## What the task requires
Can you rewrite every line of the material below, requests included, scaling each click coordinate in the answers by 0.2 and rounding to whole numbers with halves going up? Keep the numbers inside the requests unchanged, and leave the pictures out.

## Available records
»»

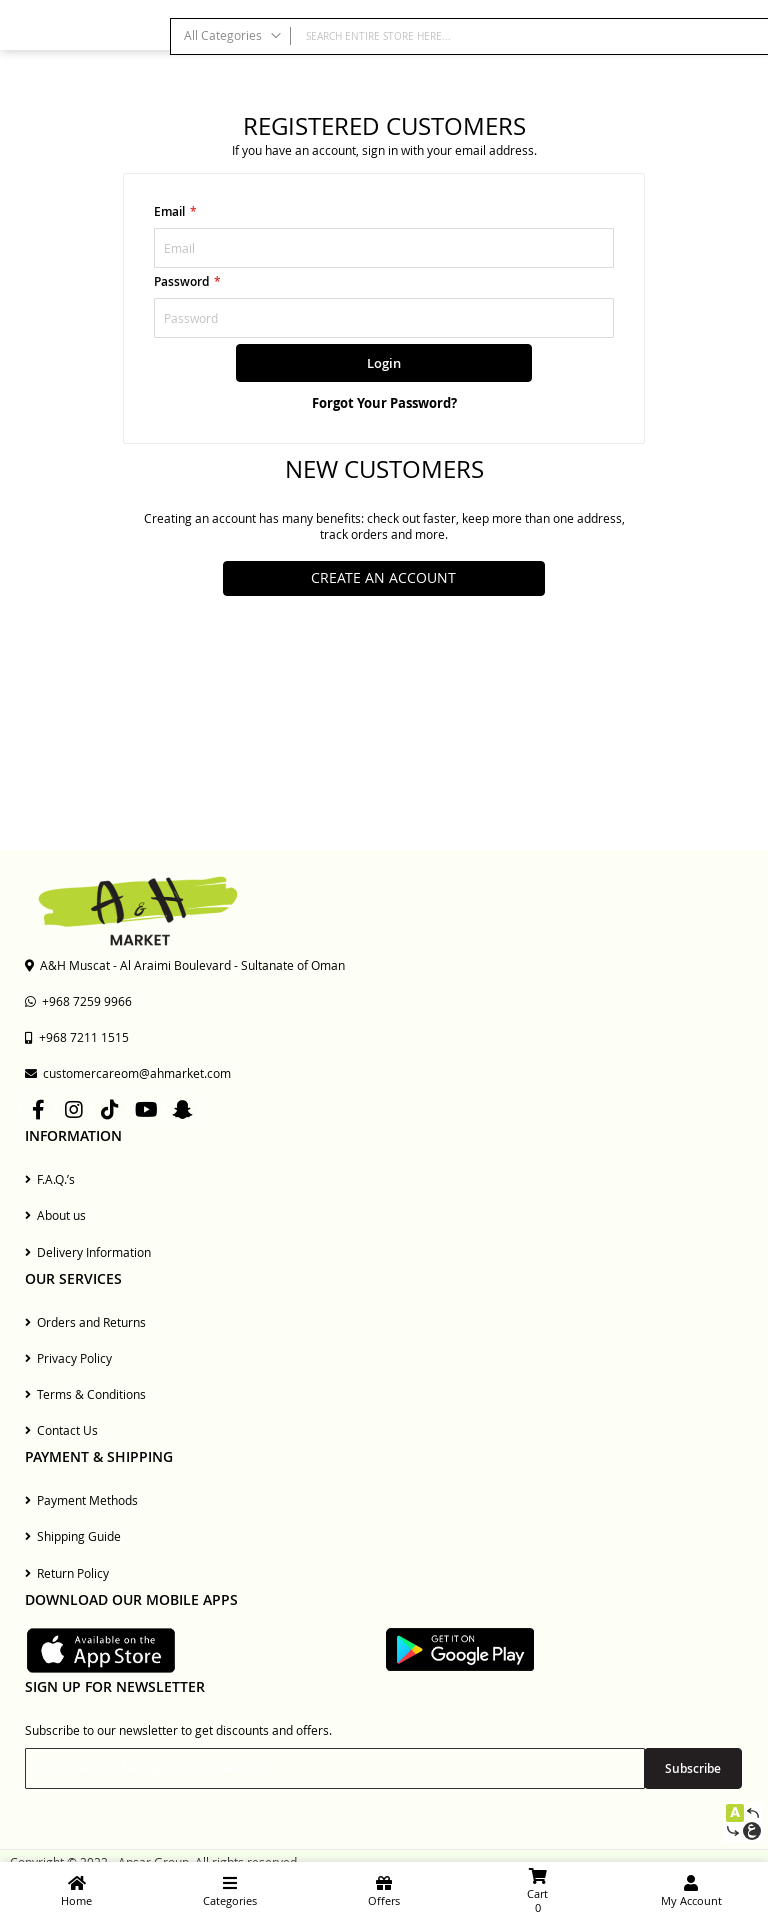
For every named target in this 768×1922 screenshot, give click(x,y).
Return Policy (67, 1573)
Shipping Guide (73, 1536)
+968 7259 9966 (78, 1001)
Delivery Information (88, 1252)
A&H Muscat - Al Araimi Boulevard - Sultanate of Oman (185, 965)
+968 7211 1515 (77, 1037)
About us (55, 1215)
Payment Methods (81, 1500)
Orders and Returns (85, 1322)
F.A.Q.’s (50, 1179)
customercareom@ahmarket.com (128, 1073)
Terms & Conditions (85, 1394)
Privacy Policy (68, 1358)
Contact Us (61, 1430)
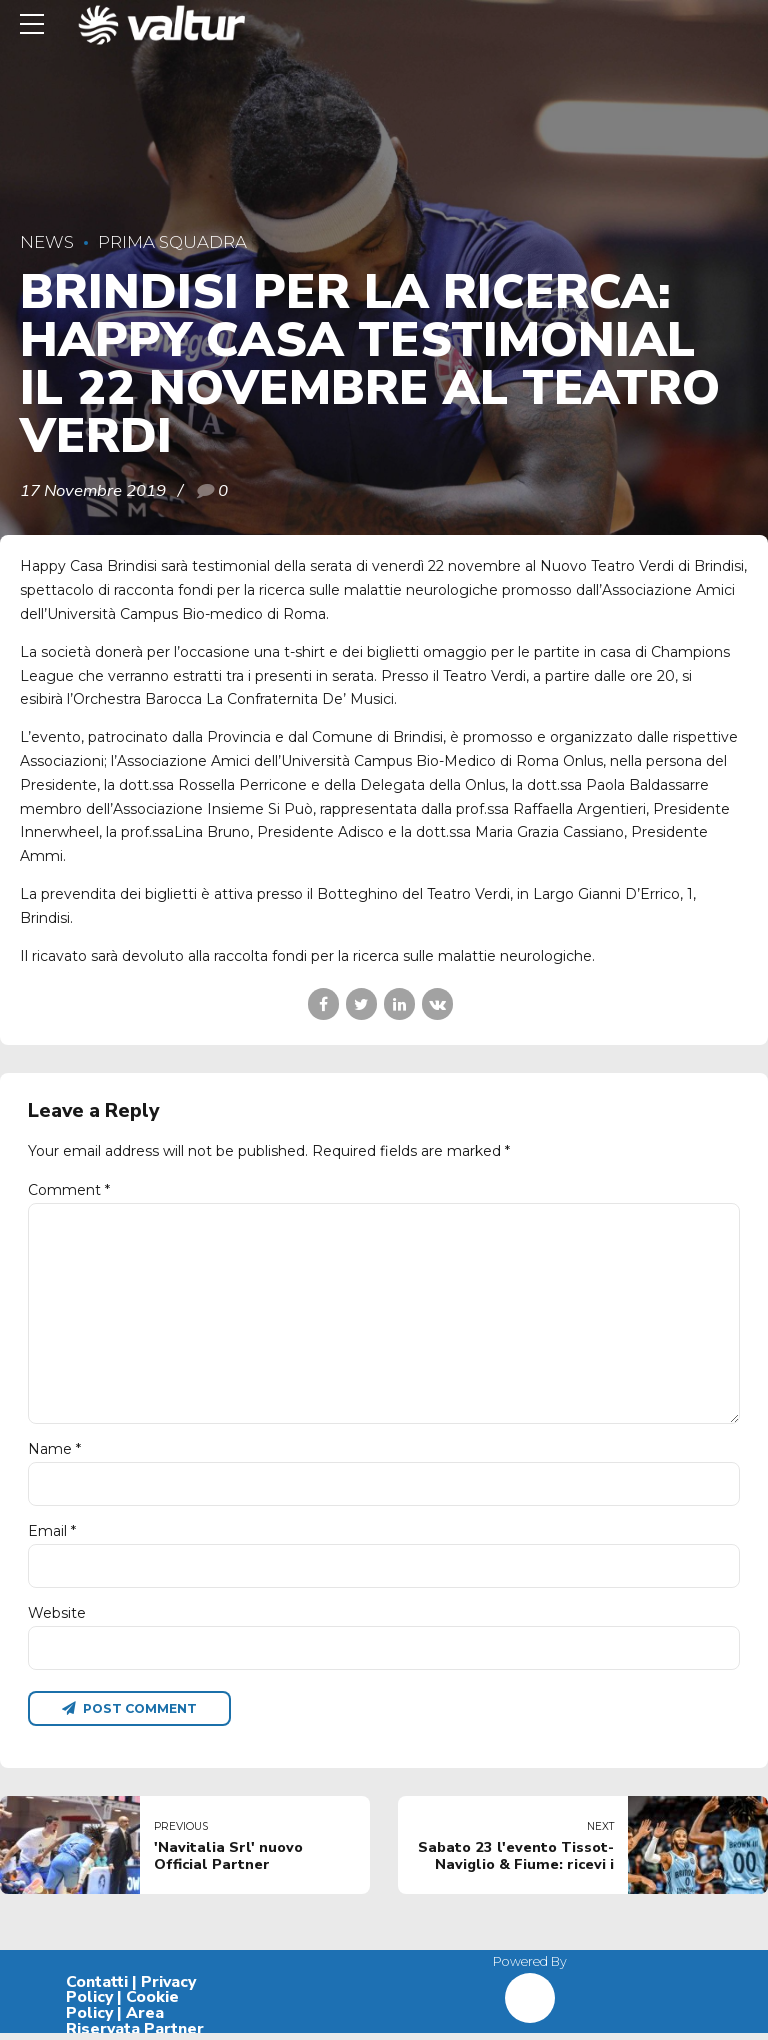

««

## The reply
For every named target in this 768×1922 screenshot, give click(x,y).
Return Policy (13, 315)
Shipping Guide (15, 307)
+968 7259 9966 (16, 200)
Delivery Information (18, 250)
A&H Muscat - Al Araimi Boulevard - Sultanate of Oman (37, 193)
+968 7211 1515 (15, 207)
About us (11, 243)
Payment Methods (16, 300)
Orders and Returns (17, 264)
F.A.Q.’s (10, 236)
customercareom@ahmarket.com (26, 215)
Terms & Conditions (17, 279)
Privacy Policy (14, 272)
Contact Us (12, 286)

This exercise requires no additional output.